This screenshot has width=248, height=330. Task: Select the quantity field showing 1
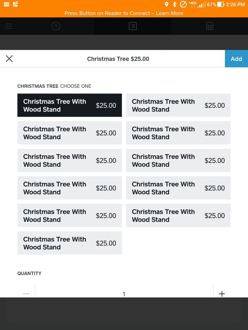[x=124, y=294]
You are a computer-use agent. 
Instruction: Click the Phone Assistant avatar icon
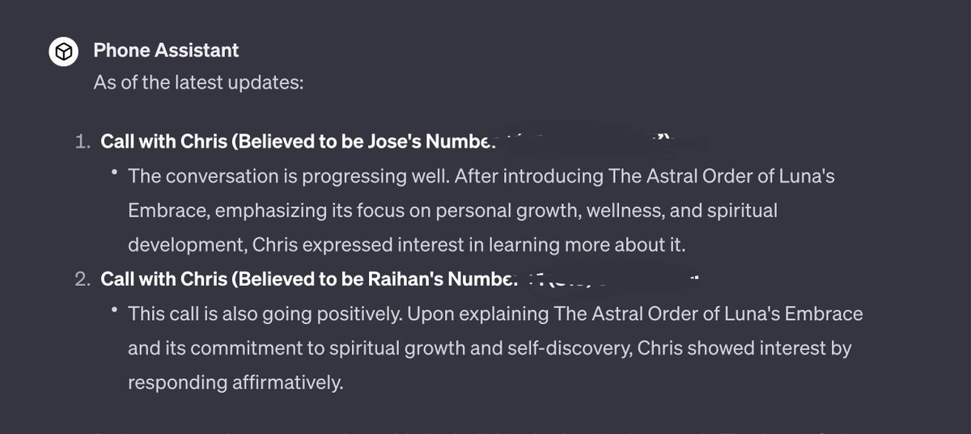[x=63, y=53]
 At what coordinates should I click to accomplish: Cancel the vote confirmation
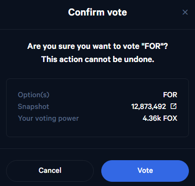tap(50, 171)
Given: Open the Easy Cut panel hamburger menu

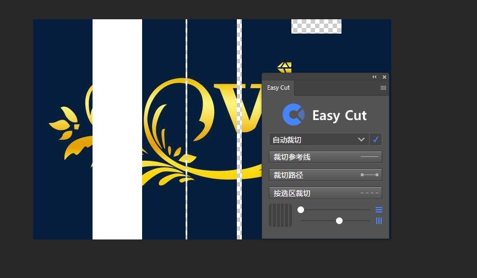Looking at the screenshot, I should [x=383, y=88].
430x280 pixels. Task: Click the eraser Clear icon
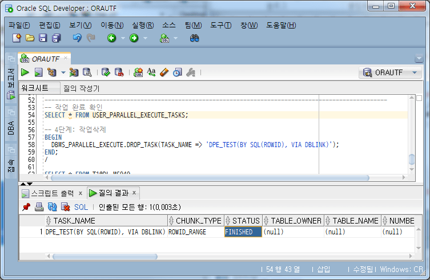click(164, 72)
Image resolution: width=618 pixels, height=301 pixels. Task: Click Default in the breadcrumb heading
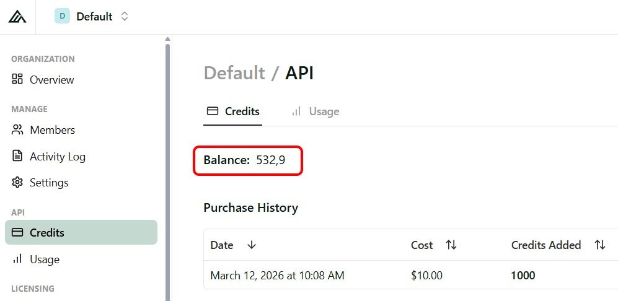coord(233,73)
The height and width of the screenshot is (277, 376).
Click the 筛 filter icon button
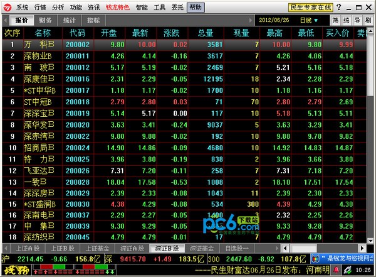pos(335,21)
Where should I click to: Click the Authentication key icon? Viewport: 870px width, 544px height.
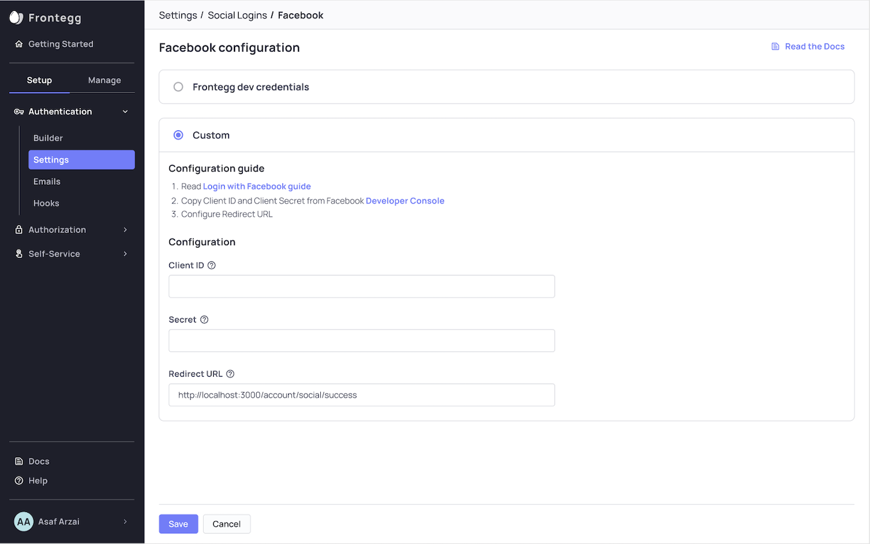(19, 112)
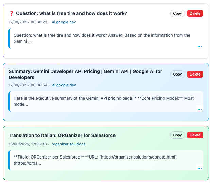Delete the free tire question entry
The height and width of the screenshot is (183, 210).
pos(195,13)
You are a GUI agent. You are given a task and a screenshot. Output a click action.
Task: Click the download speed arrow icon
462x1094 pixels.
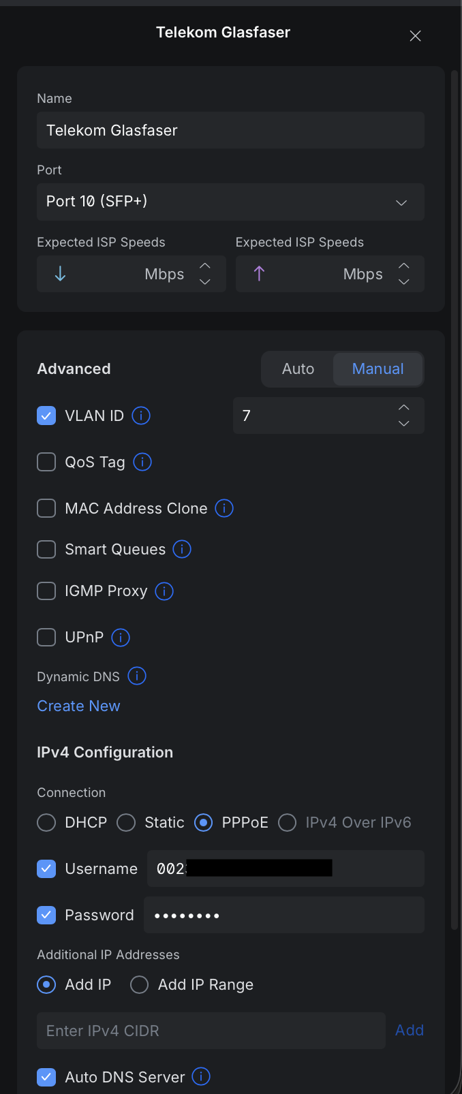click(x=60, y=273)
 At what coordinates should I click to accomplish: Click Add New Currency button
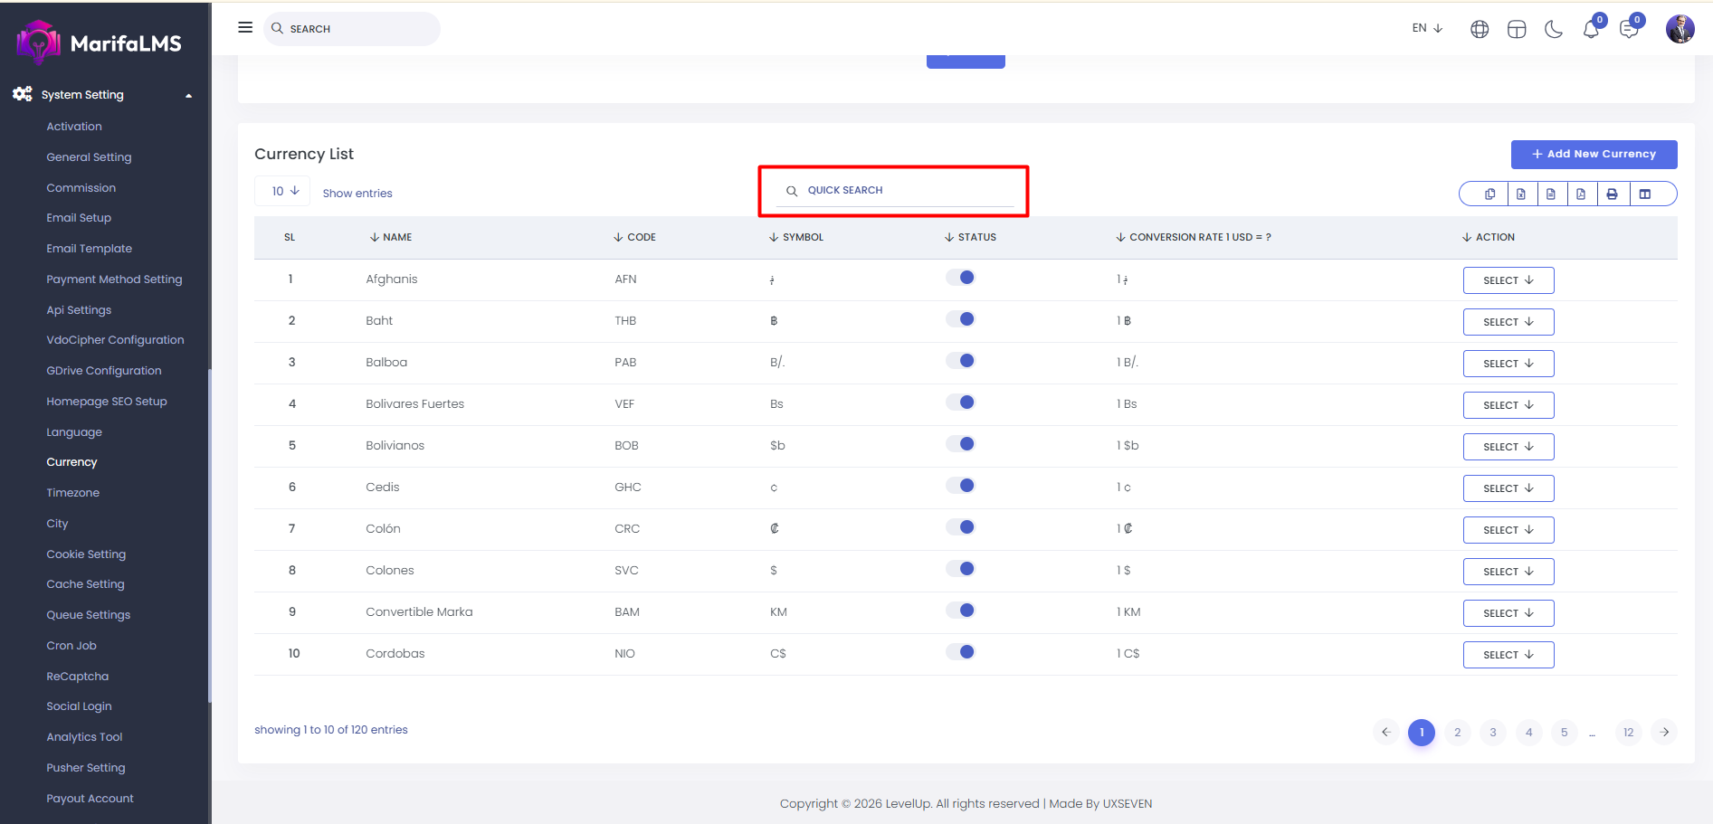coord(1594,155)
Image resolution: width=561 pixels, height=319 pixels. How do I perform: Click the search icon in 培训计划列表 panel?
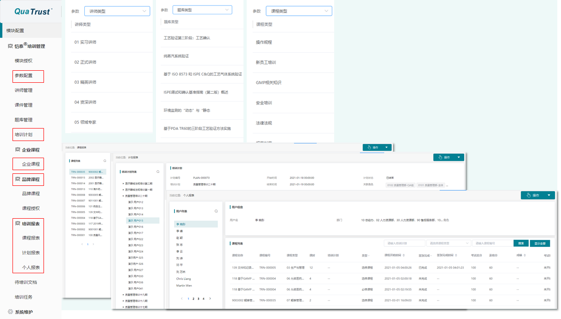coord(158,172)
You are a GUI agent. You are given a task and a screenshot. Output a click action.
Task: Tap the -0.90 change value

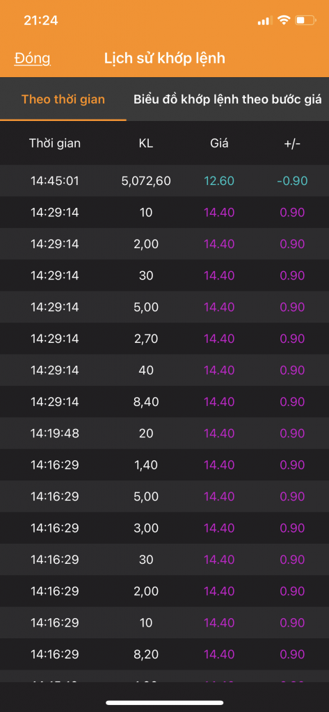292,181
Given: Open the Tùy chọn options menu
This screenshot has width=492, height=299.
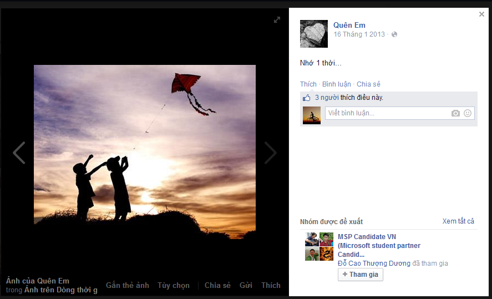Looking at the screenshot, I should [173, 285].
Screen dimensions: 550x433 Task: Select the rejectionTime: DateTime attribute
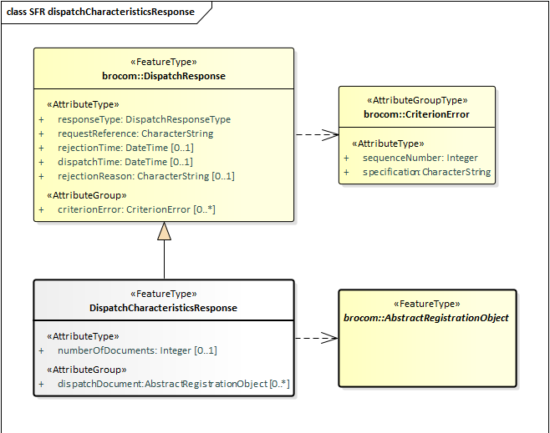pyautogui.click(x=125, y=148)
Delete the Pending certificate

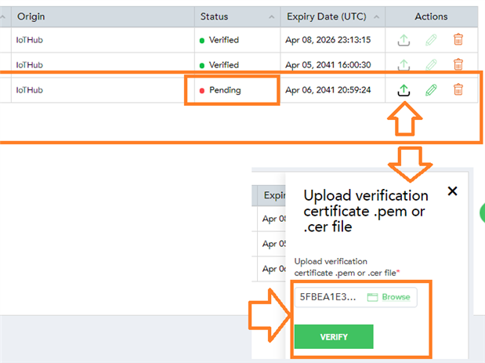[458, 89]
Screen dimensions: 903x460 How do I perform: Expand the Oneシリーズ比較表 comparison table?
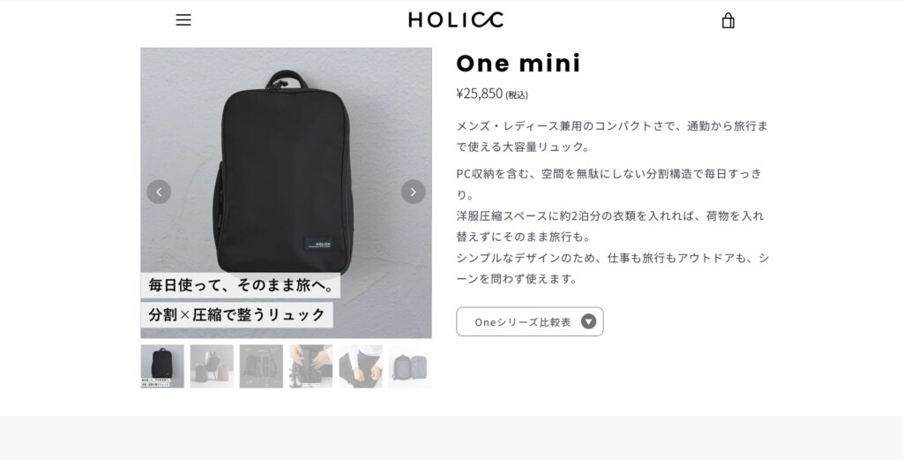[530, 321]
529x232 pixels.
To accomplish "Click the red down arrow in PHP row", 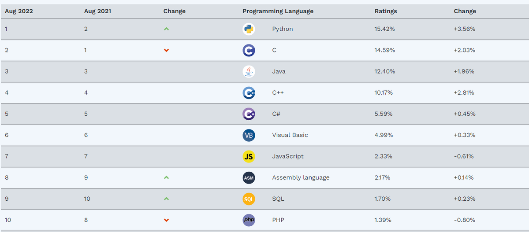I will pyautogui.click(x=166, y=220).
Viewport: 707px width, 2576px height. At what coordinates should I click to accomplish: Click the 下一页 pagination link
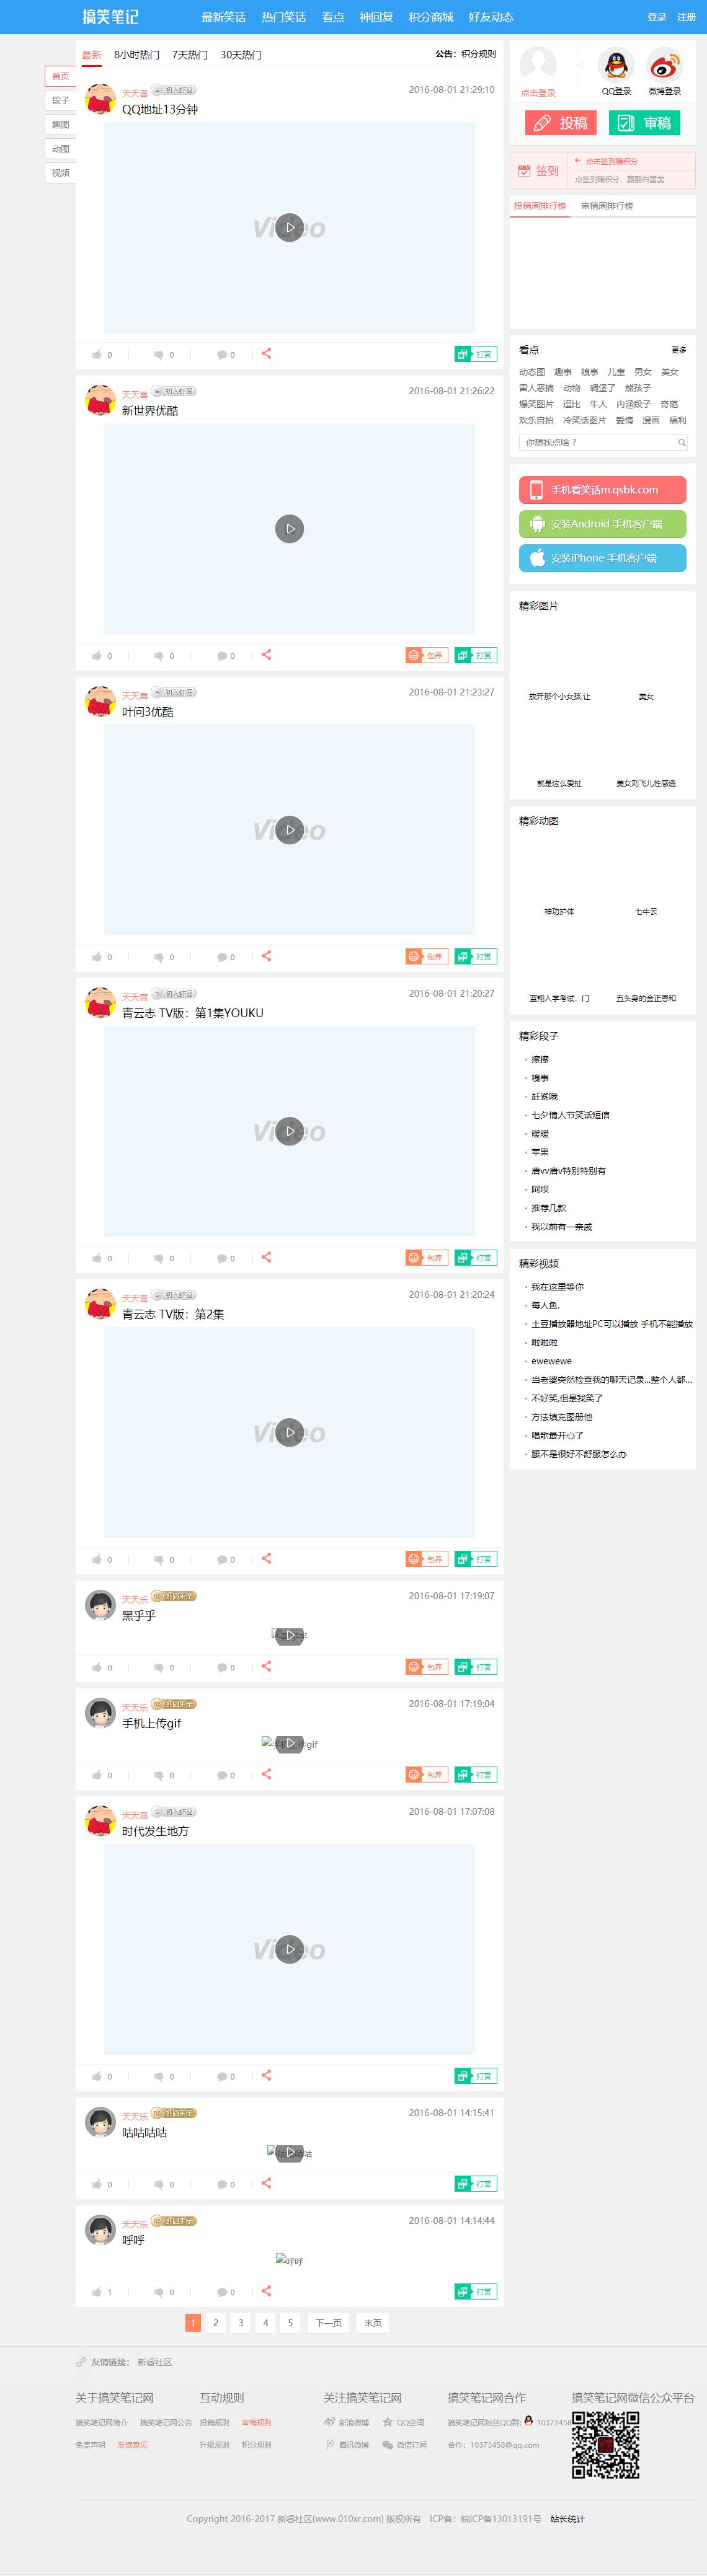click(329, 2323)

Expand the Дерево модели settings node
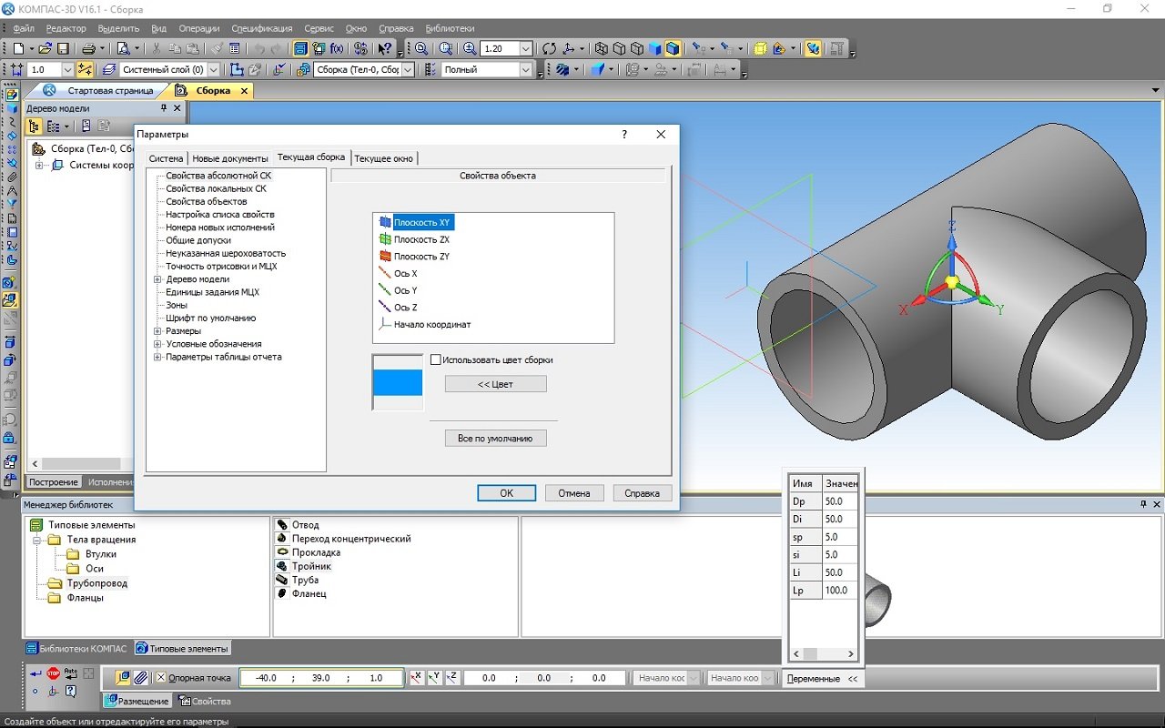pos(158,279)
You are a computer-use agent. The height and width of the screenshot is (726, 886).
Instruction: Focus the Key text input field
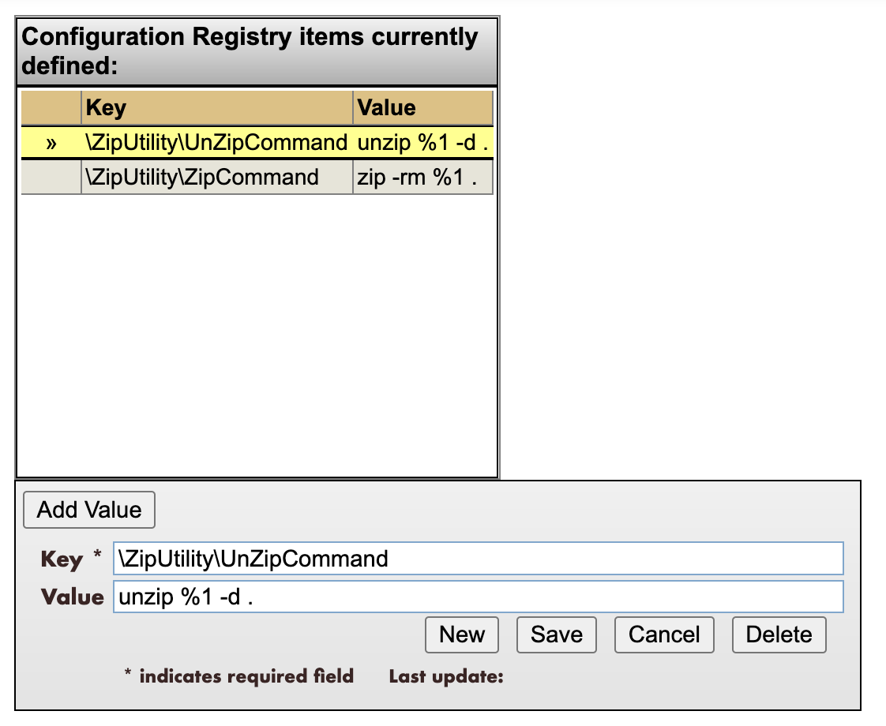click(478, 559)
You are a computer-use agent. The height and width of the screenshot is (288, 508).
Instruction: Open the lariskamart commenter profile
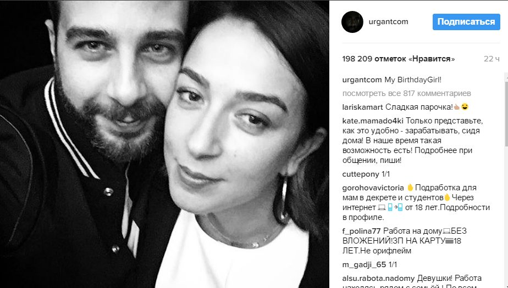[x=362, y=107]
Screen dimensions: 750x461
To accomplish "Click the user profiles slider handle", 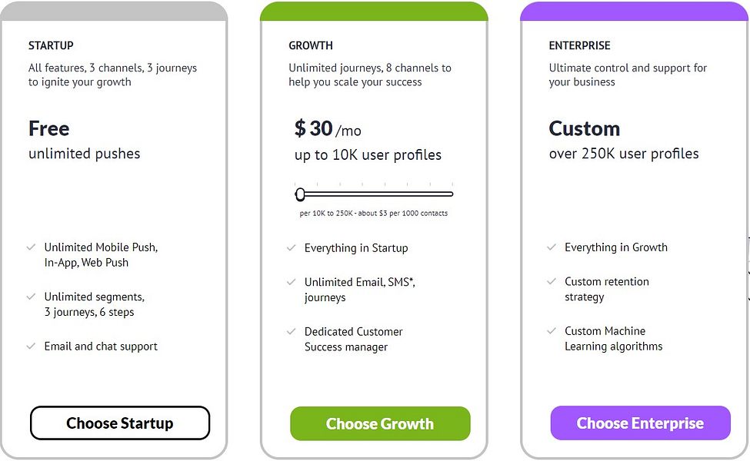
○ ○ ○ ○
WHAT IS BEING ASKED –
Lines with the word "computer": report how many there are in the entries, as a bare number.

PROBLEM SOLUTION –
3